CHICAGO — Chicago’s City Council approved an ordinance Wednesday that gives city leaders a new tool to punish “bad actor” developers who violate rules and endanger neighbors.
The ordinance allows the city to claw back lucrative tax incentives from developers who fail to comply with environmental rules and other city regulations. But it can’t be used retroactively to discipline companies like Hilco Redevelopment Partners, the developer responsible for a botched demolition that covered Little Village in dust.
Ald. Michael Rodriguez (22nd), who represents parts of Little Village, introduced the measure after the botched implosion. Rodriguez hoped passing the ordinance would allow the city to revoke the $19.7 million tax break it granted Hilco to redevelop the site into a Target distribution center.
But officials with the city’s Law Department said the measure won’t apply retroactively to previously awarded tax breaks like the one awarded to Hilco.
“The new revocation grounds created by the ordinance do not apply retroactively,” Kathleen Fieweger, a spokeswoman for the department, said Tuesday.
Asked last week, a staffer with the city’s Department of Planning and Development said they could not say whether the ordinance could be applied to past city contracts.
Rodriguez said the passage of the ordinance nonetheless sends a “strong message to bad actors in the city that they’re going to be held accountable.”
The city must pass legislation to approve tax incentives, which are championed as a vital tool for economic development. But the tax breaks themselves ultimately are awarded by the Cook County Board of Commissioners. The Board allows individual municipalities to create their own mechanism to revoke the incentives.
Known as a “Class 6b” tax incentive, Hilco only has to pay real estate taxes on 10 percent of its overall property tax assessment for 10 years.

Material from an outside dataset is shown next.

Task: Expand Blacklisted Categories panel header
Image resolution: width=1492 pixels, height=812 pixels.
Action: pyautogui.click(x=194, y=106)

Years 11 and 12 are also deeply discounted, saving the Northbrook-based developer — or new owners if the property is sold — $19.7 million over the life of the agreement.
After a similar resolution was passed in July, Gary Epstein, executive vice president of Hilco, defended the tax break.
“This benefits the local residents and is used to encourage developers to take on complex projects that would otherwise remain obsolete and often contaminated,” Epstein said. “The future of this site in Little Village is very special, with major economic and environmental benefits for local residents and we’re eager to make this vision a reality.”
Last week, Rodriguez told Block Club an attorney with the City Council’s Legislative Reference Bureau issued an opinion that the ordinance could be used to go after incentives already awarded.
“Considering that there was a county law allowing for revocation previously, we’re going to keep on looking at the applications of the law,” he said Wednesday.
“With Hilco, there’s been a lot of bad actions, and we’re going to continue to use all of our powers to hold them accountable,” he said.
Prior to the committee meeting, Rodriguez amended the ordinance to reflect recent changes made by the city to require companies receiving property tax incentives to sign redevelopment agreements with the city.
Now, a tax break can be revoked if the company breaks a redevelopment agreement, violates federal, state or local law, or violates environmental laws if they were a consideration in awarding the incentive.
If a resolution calling for revocation is filed, the Committee on Economic, Capital and Technology Development would provide notice to the property owner and the resolution would be sent to committee for a public hearing with a recommendation from the commissioner of the Department of Planning and Development.
The mayor, Planning and Development commissioner and alderman would have the ability to file a resolution calling for the revocation of a tax incentive.